··· QUOTED TEXT

As I mentioned in last mail, it should be (iova & ~PAGE_MASK) for
getting low 12 bits.

> +}
> +
> +static void riscv_iommu_tlb_inv_all(void *cookie)
> +{
> +}
> +
> +static void riscv_iommu_tlb_inv_walk(unsigned long iova, size_t size,
> + size_t granule, void *cookie)
> +{
> +}
> +

What could we do in these callbacks? Perhaps send the IOTINVAL command to IOMMU?

> +static void riscv_iommu_tlb_add_page(struct iommu_iotlb_gather *gather,
> + unsigned long iova, size_t granule,
> + void *cookie)
> +{
> +}
> +
> +static const struct iommu_flush_ops riscv_iommu_flush_ops = {
> + .tlb_flush_all = riscv_iommu_tlb_inv_all,
> + .tlb_flush_walk = riscv_iommu_tlb_inv_walk,
> + .tlb_add_page = riscv_iommu_tlb_add_page,
> +};
> +
> +/* NOTE: cfg should point to riscv_iommu_domain structure member pgtbl.cfg */
> +static struct io_pgtable *riscv_iommu_alloc_pgtable(struct io_pgtable_cfg *cfg,
> + void *cookie)

······

- **REQUIRED WORK**
1 > According to the patch review, which expression should be used to get the low 12 bits?
2 > Please repeat a part of the patch review word for word, beginning at the words "As I mentioned" and stopping after "granule, void *cookie)".

··· MATERIAL

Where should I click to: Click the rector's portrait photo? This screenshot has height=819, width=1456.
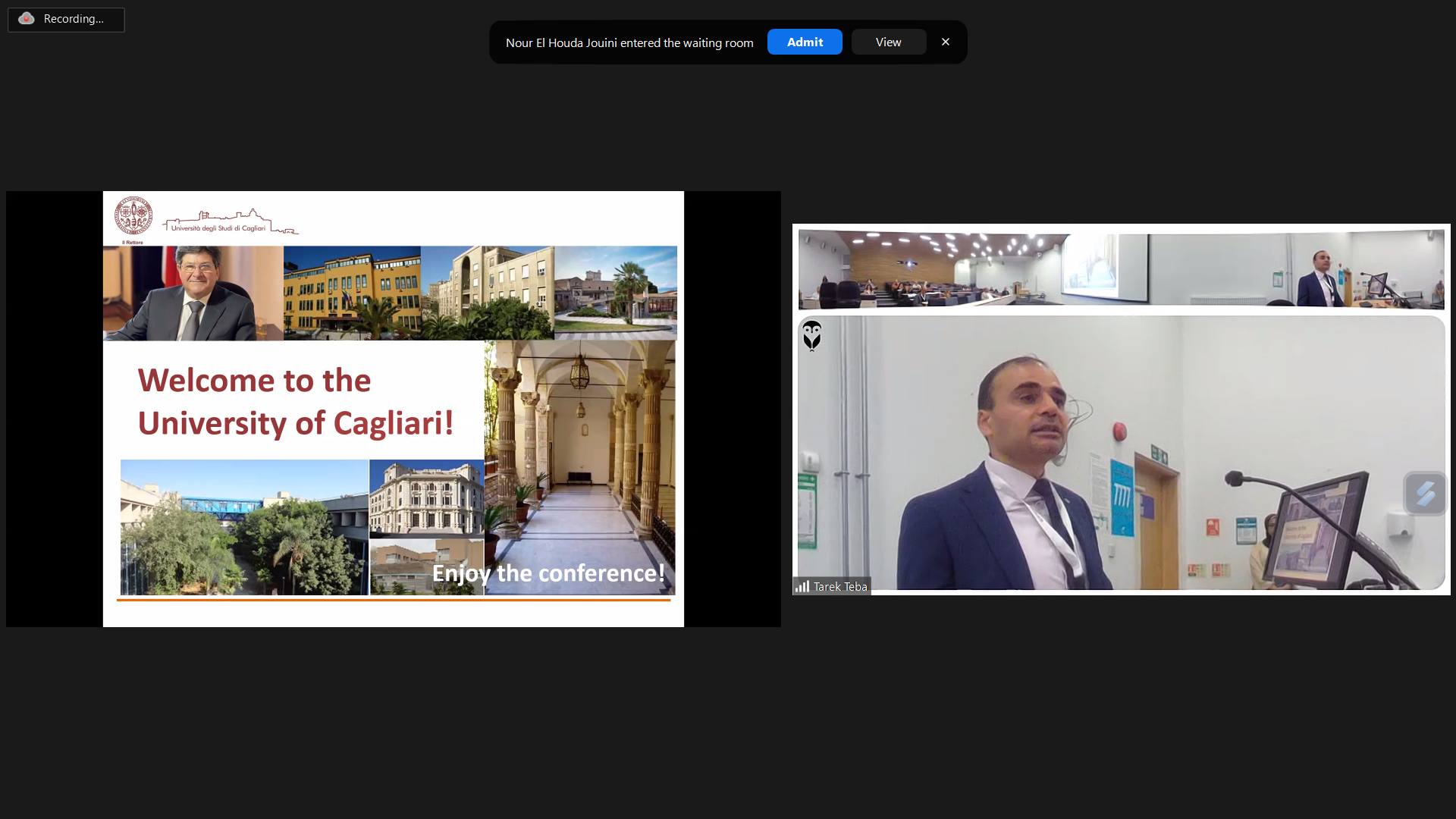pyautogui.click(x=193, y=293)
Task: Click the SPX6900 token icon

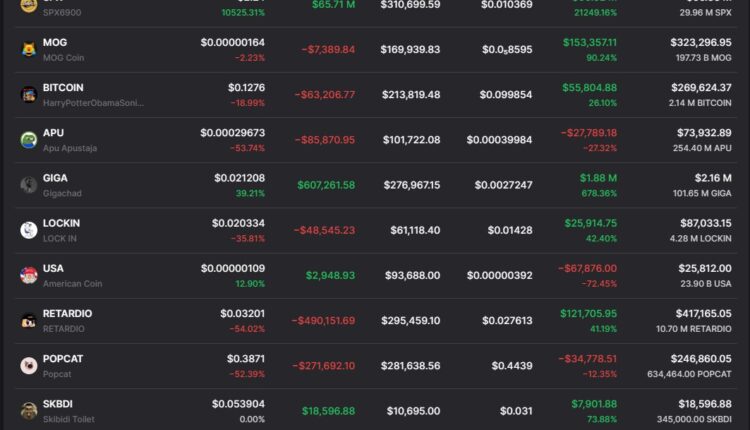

······

- **SOLUTIONS TO EACH TASK**
1 > (iova & ~PAGE_MASK)

2 >
As I mentioned in last mail, it should be (iova & ~PAGE_MASK) for
getting low 12 bits.

> +}
> +
> +static void riscv_iommu_tlb_inv_all(void *cookie)
> +{
> +}
> +
> +static void riscv_iommu_tlb_inv_walk(unsigned long iova, size_t size,
> + size_t granule, void *cookie)